Mr. Meserve, a contractor, is serving his first term as a council member, but that did not stop him from drafting an ordinance requiring town officials not to comply with the 342-page federal Patriot Act, passed by Congress one month after the September 11, 2001 terrorist attacks.
The anti-terrorism act gives the government unprecedented powers to spy on citizens. The fine for breaking the law, which goes into effect on May 27 in Arcata, is $57. It applies only to the top nine managers of the city, telling them to refer any Patriot Act request to the City Council.
A spokeswoman for the San Francisco F.B.I. office, whose jurisdiction includes Arcata, said people misunderstand the Patriot Act.
“Although people may believe their privacy rights are being infringed upon, the agency still has to show probable cause for any action we take,” the spokeswoman said.
Arcata becomes the 92nd city to adopt a resolution against the Patriot Act. In most places, though, the resolutions carry no legal weight. According to Nancy Talanian, director of the Florence, Mass.-based Bill of Rights Defense Committee, efforts are underway to rally support for similar resolutions in cities such as New York, Chicago, Miami, Seattle, Boston and Portland. She said that citizen groups, worried about a compliant Congress, are not waiting for their elected officials to act before launching a campaign against the proposed sequel to the Patriot Act, the “Domestic Security Enhancement Act,” a.k.a. Patriot Act II.
New York activists, under the umbrella of the Bill of Rights Defense Committee, a coalition of some 20 organizations, are working with City Council members to draft a resolution that will be introduced in a few weeks, according to Udi Ofer, project director of the New York Civil Liberty Union. He said New York City would have a bill that calls upon the city to monitor abuses in the areas of pervasive government eavesdropping and surveillance, discriminatory and repressive immigration policies, preventive detention and military tribunals.
The bill also asks local officials to ensure that any new security measures enhance the public safety without impairing constitutional rights and infringing on civil liberties.

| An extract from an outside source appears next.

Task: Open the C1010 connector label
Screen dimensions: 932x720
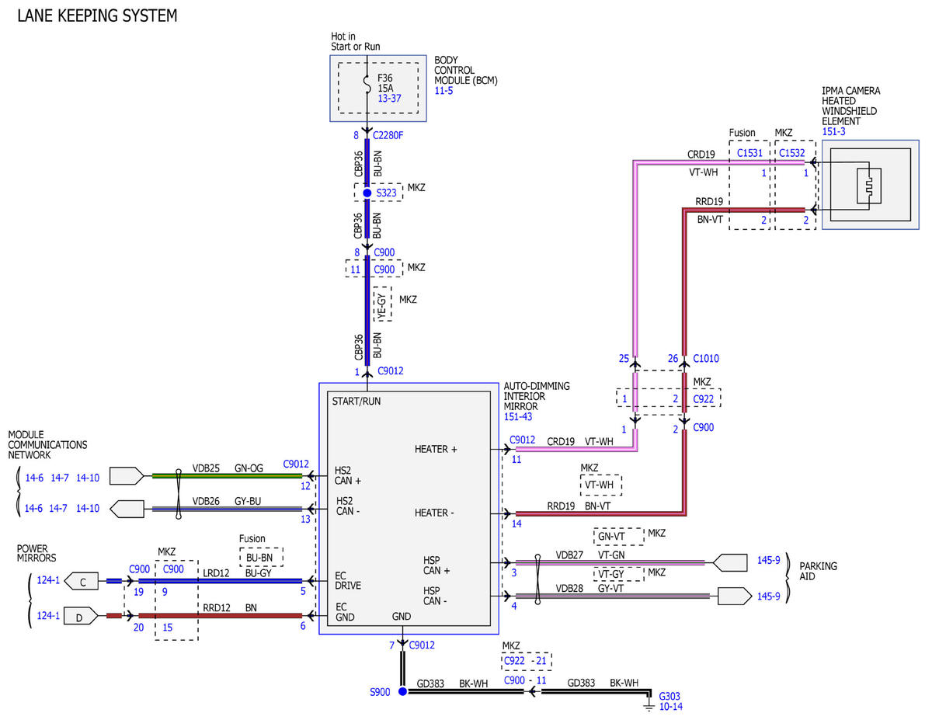Action: point(706,359)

But critics of the resolution, such as Manhattan Institute scholar Steve Malanga, say that civil liberty advocates are trying to undermine the Patriot Act and other federal initiatives to fight terrorism.

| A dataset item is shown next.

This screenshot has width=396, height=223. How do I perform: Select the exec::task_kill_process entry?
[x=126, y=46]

“Basically, it’s what I would call a throw-back-the-clock City Council—stuck in the radical sixties,” Mr. Malanga said. “They argue that federal anti-terrorist efforts erode civil liberties. Any resolution passed by the City Council would represent an unprecedented intrusion by uninformed, unsophisticated local legislators.”

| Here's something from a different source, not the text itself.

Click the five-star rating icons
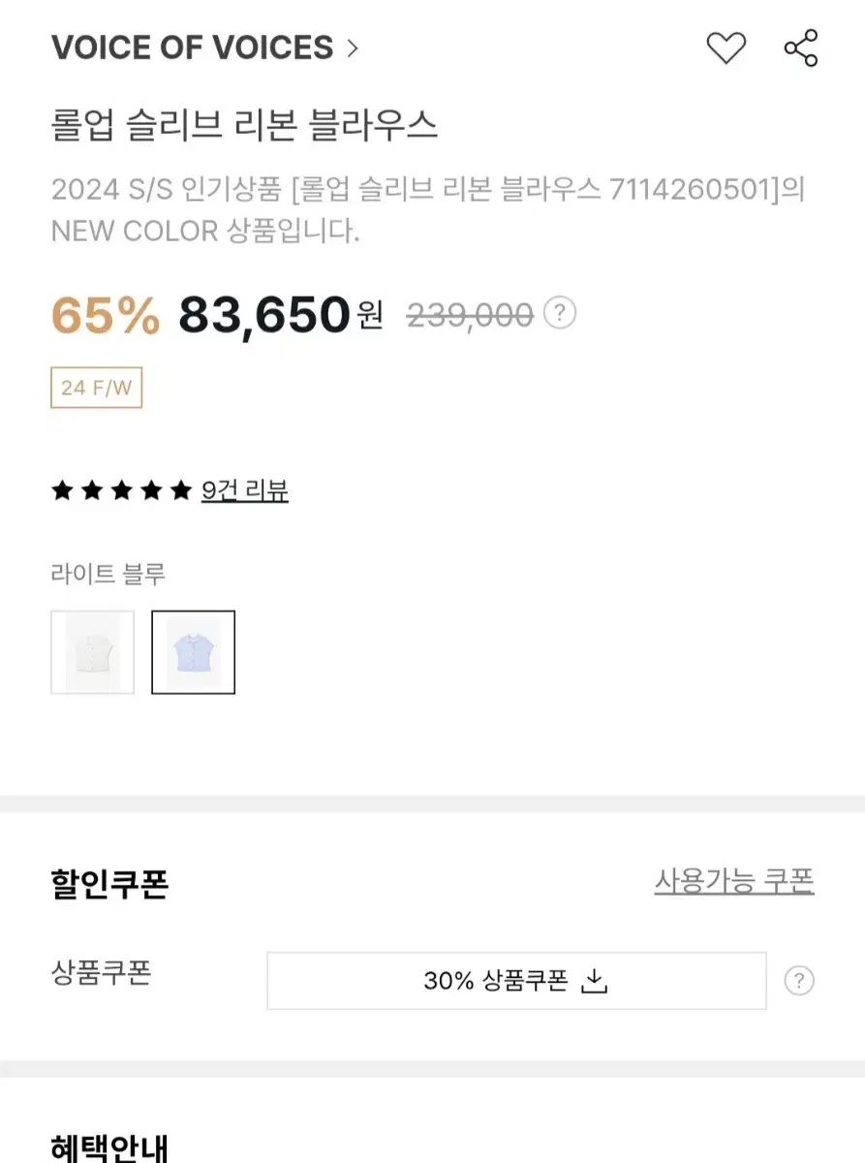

Concerned citizens ought to organize and act politically, said Marc Rotenberg, executive director of Epic.org, an Internet watchdog group focusing on privacy and technology.
“The Bush administration has indicated that the war on terror is a war without end, which threatens an equally ominous endlessness to government practices that impinge on people’s privacy,” Mr. Rotenberg added.
Justice Department spokesman Mark Corallo insists that the new laws such as the Patriot Act are constitutional.
“We are still living under the Constitution,” Mr. Corallo said, asserting that protection of Civil liberties is built into all anti-terrorism legislation. “We would have it no other way. Everything we do, particularly in the realm of surveillance, we do in the conformity and supervision of the courts.”
Supporters of the resolutions in cities such as Boulder, Colo.; Santa Fe, N.M.; Cambridge, Mass.; Berkeley, Calif.; Tampa, Fla.; Fairbanks, Alaska; and Grants Pass, Ore., say the measures have grown out of a belief that the Patriot Act and the Homeland Security Act have given the federal government too much muscle in its war against terrorism at the expense of the average American citizen.
“If New York is successful in passing an anti-Patriot Act resolution, that would send a strong message to the country that even at Ground Zero you cannot give up your liberties for a little security,” Ms. Talanian said.